The Duelist
- The cover of issue 20 of The Duelist
- Categories: Trading card games
- Frequency: One-Time (#0); Quarterly (#1-3); Bi-monthly (#4-20); Monthly (#21-);
- First issue: Winter 1993/1994
- Final issue Number: September 1999 41
- Company: Wizards of the Coast
- Country: United States
- Based in: Renton, Washington
- Language: English
- ISSN: 1082-8621

= The Duelist (magazine) =

Magazine covering collectible card games

The Duelist (or simply Duelist as it was renamed) was a trading card game magazine published by Wizards of the Coast.

==History==
The first full issue was distributed in Fall 1993 as a quarterly magazine to accompany the increasingly popular Magic: The Gathering trading card game.
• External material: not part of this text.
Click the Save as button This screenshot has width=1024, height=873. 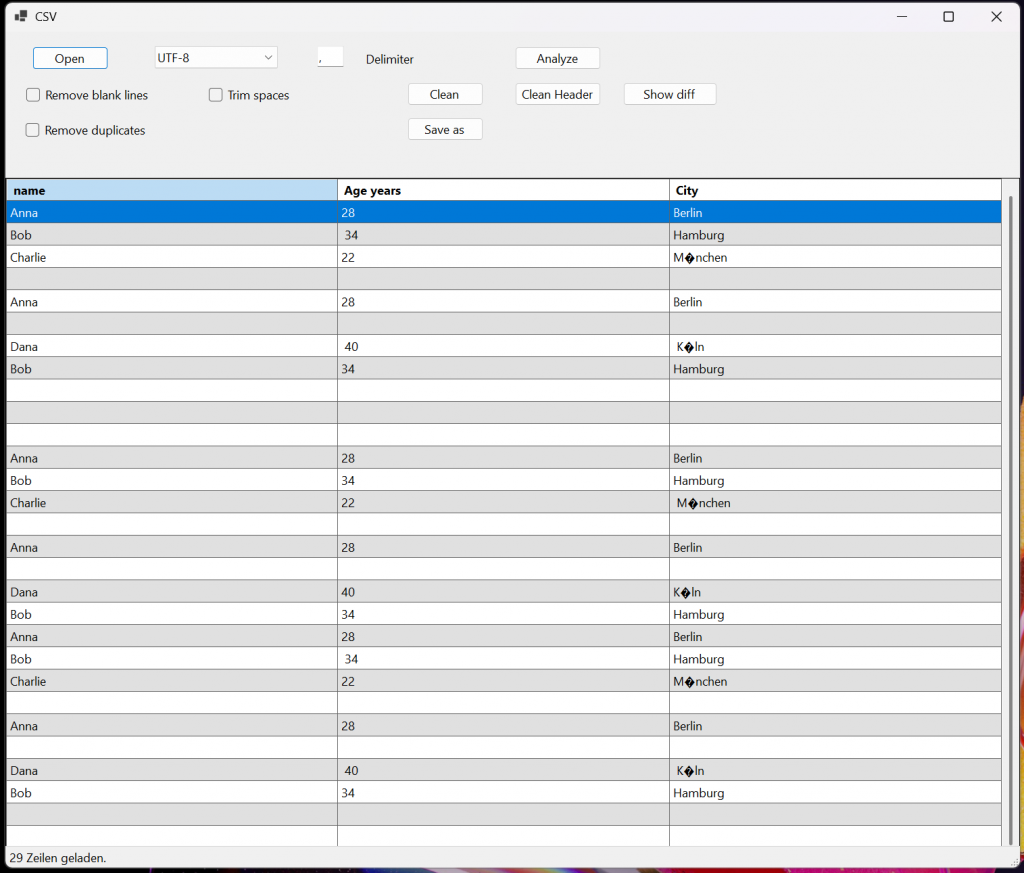click(445, 129)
Prior the 1st issue, a special one-time Duelist Issue #0 was released and given away at Gen Con 1993. This issue was eight pages that included a couple of news articles and a deck construction guide. It later became a monthly gaming magazine in March 1995 with simply a focus on the collectible card game and trading card game industry before publication ceased in September 1999. The magazine was based in Renton, Washington.
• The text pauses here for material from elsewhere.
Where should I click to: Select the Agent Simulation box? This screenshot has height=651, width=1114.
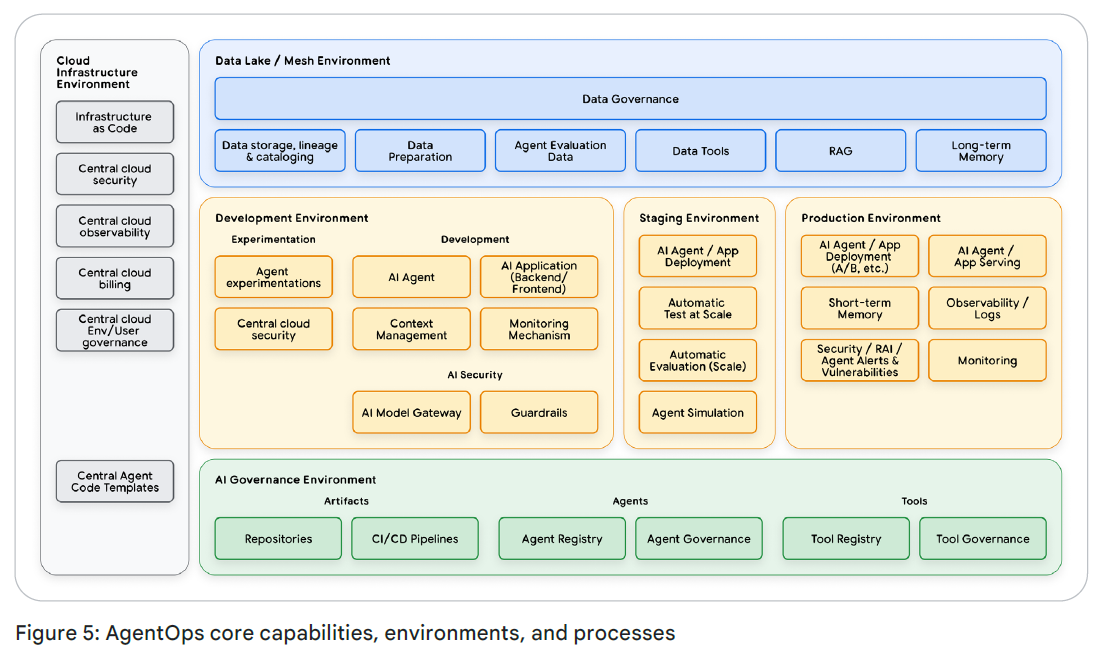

As Magic grew, a companion newsletter (The Duelist Companion) was sent out to The Duelist subscribers in between magazine releases; eventually this was dropped in favor of bimonthly magazine circulation, and still later a monthly magazine.
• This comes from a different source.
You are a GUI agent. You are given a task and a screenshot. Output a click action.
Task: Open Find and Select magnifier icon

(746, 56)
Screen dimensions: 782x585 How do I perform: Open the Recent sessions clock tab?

The Duelist ran for 41 issues (42 if Duelist #0 is counted). The magazine was replaced with Topdeck, which was canceled in February 2001 after 15 issues, partially due to cutting costs as a result of Hasbro's purchase of Wizards of the Coast, but also due to competition from Internet resources. Wizards was already publishing The Sideboard, which was dedicated solely to Magic tournament play that eventually was reborn as an online publication, and in The Duelist's wake, some of the content from the magazine merged with The Sideboard to create magicthegathering.com.

==Contents==
What initially separated The Duelist from other card magazines of its time, such as InQuest or Scrye, was its detailed pages. Each issue featured a key artist who created a unique cover (often based on an existing Magic card) and whose art was showcased inside the issue; however in later issues, these art features were discontinued.

In addition to its artwork, the magazine also included articles on various strategies, game design articles, fiction from Magic storylines, product checklists, rules questions, Magic tournament coverage; even Magic puzzles were eventually introduced. Price-lists would be included as well.

Phil Foglio and his wife Kaja resurrected Phil's former Dragon strip "What's New?", which ran for almost the entire life of The Duelist, and a deck-construction column called Excuse Me, Mr. Suitcase? ("Mr. Suitcase" being a reference to the large collections of cards that some players would carry with them) was among the other regular features. Magic: The Gathering creator Richard Garfield often wrote the quizzical back column of the magazine.

The Duelist was known to occasionally give out promotional cards from upcoming Magic: The Gathering releases. In addition to Magic, it also served as a way for Wizards to introduce players to other products it owned, including the moderately obscure Vampire: The Eternal Struggle and the more popular Legend of the Five Rings. Other card games were profiled, such as Star Trek, Star Wars, and the Pokémon Trading Card Game. Magic gradually lost the magazine's focus as it put more emphasis on up-and-coming card games; with Pokémon's immediate North American success, The Duelist was converted into a dual-format publication, with general separate sections for Magic and Pokémon. By this time, it had already expanded to covering video games and others.

==Reception==
The Duelist won the Origins Award for Best Professional Gaming Magazine of 1994.